Tutti questi indizi, come dire, fanno una prova. E allora forse è arrivato il momento di affermare che il Salisburgo è un club in difficoltà. Non è il caso di essere apocalittici e di ipotizzare una crisi dell’intero modello Red Bull, anche perché del resto il Lipsia è primo in Bundesliga, ma è vero pure che in Austria le cose vanno meno bene del solito da qualche stagione. E la testimonianza di questo momento complicato va ricercata laddove il Salisburgo è stato per tanto tempo un’eccellenza assoluta: la capacità di scovare talenti da rivendere poi a prezzi elevati, anche all’interno dello stesso network Red Bull (cioè al Lipsia). Tanto per snocciolare qualche nome: dopo l’infornata di fine anni Dieci, quella che ha portato a Salisburgo i vari Haaland e Szoboszlai e Adeyemi e Sesko, dal 2020 il meccanismo sembra essersi inceppato. L’operazione in entrata più onerosa è quella relativa all’acquisto di Lucas Gourna-Douath, preso per 13 milioni dal Saint-Etienne; anche gli arrivi di Aaronson, Solet, Piatowski, Capaldo Gloukh, e Bidstrup non hanno avuto un impatto memorabile. Forse l’unico affare che rimanda al passato recente è quello fatto con e per Pavlovic, acquistato dal Monaco per sette milioni e rivenduto al Milan per 18 milioni. Ma non c’è bisogno di spiegare che il centrale serbo, per quanto dotato, di certo non poteva e non ha potuto permettere al Salisburgo di mantenere standard così alti.

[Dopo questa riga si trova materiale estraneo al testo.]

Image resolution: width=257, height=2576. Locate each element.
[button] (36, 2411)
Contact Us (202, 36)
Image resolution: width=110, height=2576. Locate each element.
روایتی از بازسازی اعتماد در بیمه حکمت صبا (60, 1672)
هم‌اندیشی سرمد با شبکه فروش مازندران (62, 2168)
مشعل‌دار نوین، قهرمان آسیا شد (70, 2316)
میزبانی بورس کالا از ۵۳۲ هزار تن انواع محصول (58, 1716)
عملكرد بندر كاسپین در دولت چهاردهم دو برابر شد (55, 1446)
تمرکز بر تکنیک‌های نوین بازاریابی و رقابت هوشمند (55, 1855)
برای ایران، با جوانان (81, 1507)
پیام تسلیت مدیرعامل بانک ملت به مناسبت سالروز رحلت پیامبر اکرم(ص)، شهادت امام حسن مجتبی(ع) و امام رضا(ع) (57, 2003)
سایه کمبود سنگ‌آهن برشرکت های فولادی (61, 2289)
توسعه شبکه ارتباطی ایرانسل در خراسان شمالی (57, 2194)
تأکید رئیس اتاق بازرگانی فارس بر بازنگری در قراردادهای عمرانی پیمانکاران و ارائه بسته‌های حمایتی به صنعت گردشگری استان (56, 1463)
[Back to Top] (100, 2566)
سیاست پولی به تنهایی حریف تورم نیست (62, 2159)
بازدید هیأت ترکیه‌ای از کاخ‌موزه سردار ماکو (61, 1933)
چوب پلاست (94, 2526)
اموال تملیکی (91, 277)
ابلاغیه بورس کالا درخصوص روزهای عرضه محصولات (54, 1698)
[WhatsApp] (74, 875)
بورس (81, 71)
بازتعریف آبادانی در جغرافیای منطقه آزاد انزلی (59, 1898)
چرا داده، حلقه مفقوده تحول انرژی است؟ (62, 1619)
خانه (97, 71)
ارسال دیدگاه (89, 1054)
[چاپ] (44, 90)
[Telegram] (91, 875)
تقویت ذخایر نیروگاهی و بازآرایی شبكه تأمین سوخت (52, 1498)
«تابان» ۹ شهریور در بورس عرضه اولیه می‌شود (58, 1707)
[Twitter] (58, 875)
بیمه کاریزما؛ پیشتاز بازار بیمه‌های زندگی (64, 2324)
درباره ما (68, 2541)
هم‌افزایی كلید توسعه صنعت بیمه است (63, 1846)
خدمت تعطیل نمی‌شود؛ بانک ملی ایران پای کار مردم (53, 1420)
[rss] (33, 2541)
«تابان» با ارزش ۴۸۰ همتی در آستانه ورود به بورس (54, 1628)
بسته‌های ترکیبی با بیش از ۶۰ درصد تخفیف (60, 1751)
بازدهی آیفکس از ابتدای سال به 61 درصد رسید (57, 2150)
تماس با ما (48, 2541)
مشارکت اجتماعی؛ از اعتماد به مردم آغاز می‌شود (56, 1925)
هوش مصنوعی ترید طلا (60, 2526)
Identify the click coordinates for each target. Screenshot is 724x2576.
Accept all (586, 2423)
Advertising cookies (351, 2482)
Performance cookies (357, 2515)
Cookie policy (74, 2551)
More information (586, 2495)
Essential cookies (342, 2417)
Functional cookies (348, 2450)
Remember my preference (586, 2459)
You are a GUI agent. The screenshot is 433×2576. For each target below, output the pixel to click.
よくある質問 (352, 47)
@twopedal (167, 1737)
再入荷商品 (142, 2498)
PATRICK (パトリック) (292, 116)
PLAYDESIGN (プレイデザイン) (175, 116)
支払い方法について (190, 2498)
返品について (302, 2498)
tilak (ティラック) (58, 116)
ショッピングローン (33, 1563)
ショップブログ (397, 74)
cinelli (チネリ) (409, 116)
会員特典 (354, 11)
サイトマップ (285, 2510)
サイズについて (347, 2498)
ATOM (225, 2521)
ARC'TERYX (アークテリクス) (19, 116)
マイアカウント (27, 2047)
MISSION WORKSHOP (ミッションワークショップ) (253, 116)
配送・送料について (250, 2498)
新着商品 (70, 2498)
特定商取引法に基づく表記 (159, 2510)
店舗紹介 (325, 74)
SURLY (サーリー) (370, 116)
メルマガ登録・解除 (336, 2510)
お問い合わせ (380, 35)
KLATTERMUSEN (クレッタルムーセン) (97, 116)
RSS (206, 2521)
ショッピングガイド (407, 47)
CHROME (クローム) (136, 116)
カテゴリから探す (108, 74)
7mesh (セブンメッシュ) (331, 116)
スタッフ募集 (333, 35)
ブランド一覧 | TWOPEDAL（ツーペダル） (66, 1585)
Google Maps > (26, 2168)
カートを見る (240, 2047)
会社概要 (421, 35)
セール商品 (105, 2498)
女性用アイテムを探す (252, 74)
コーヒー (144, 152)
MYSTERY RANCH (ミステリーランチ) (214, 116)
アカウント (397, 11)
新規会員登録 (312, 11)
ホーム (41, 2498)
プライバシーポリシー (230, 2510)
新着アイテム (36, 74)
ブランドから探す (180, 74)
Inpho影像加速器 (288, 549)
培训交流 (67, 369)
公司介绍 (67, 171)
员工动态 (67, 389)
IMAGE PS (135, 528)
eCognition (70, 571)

Naturalmente il lavoro sul mercato di quest’estate – sono arrivati Clark e Bajcetic dal Liverpool, Gadou dal PSG, Baidoo dal Songdal, Kawamura dall’Hiroshima e Blaswich dal Lipsia: tutti giovani da verificare ai massimi livelli, come al solito – non può ancora essere giudicato, ma la stessa sensazione di regressione si percepisce anche dagli avvicendamenti in panchina: dopo l’addio di Jaissle, il dipartimento calcistico Red Bull ha optato per la soluzione interna, ovvero per la promozione di Gerhard Struber, “allevato” tra Liefering e New York. Non è stata una scelta felice, e così dopo l’esonero della scorsa stagione è stato scelto un tecnico dal nome importante: Pep Lijnders, storico assistente di Jürgen Klopp, al suo esordio assoluto come allenatore in prima.

Il punto, però, è che l’intera impalcatura – tecnica, economica, si può dire anche “filosofica” – del progetto-Salisburgo è arrivata a un punto di flessione, forse anche di rottura. Basta consultare i giornali austriaci per rendersi conto che la crisi sembra tutt’altro che transitoria: il Salzburger Nachrichten scrive che «una squadra di calcio non può essere gestita come un supermercato», il sito 90Minuten rimprovera alla Red Bull di «aver smantellato la struttura dirigenziale del club» e di «aver assemblato una squadra troppo giovane, senza elementi di esperienza che possano guidarla». Quest’ultimo aspetto è stato effettivamente esasperato: al momento la rosa del Salisburgo ha infatti un’età media di 21,8 anni, la più giovane – e di gran lunga – di tutta la Champions League. Certo, i risultati degli ultimi anni dicono che questo sistema ha funzionato piuttosto bene. Ma è vero pure che un ricambio così continuo alimenta i rischi connaturati al calciomercato, nel senso che è matematicamente impossibile indovinare tutti i nuovi giovani, tutti gli anni. Anche e soprattutto in quest’epoca calcistica, un’era in cui tutti i club hanno imparato a scandagliare il mercato dei teenager e dei ventenni. Come dire: il Salisburgo ha fatto scuola per tanti anni, e adesso sta inciampando nelle sue stesse contraddizioni.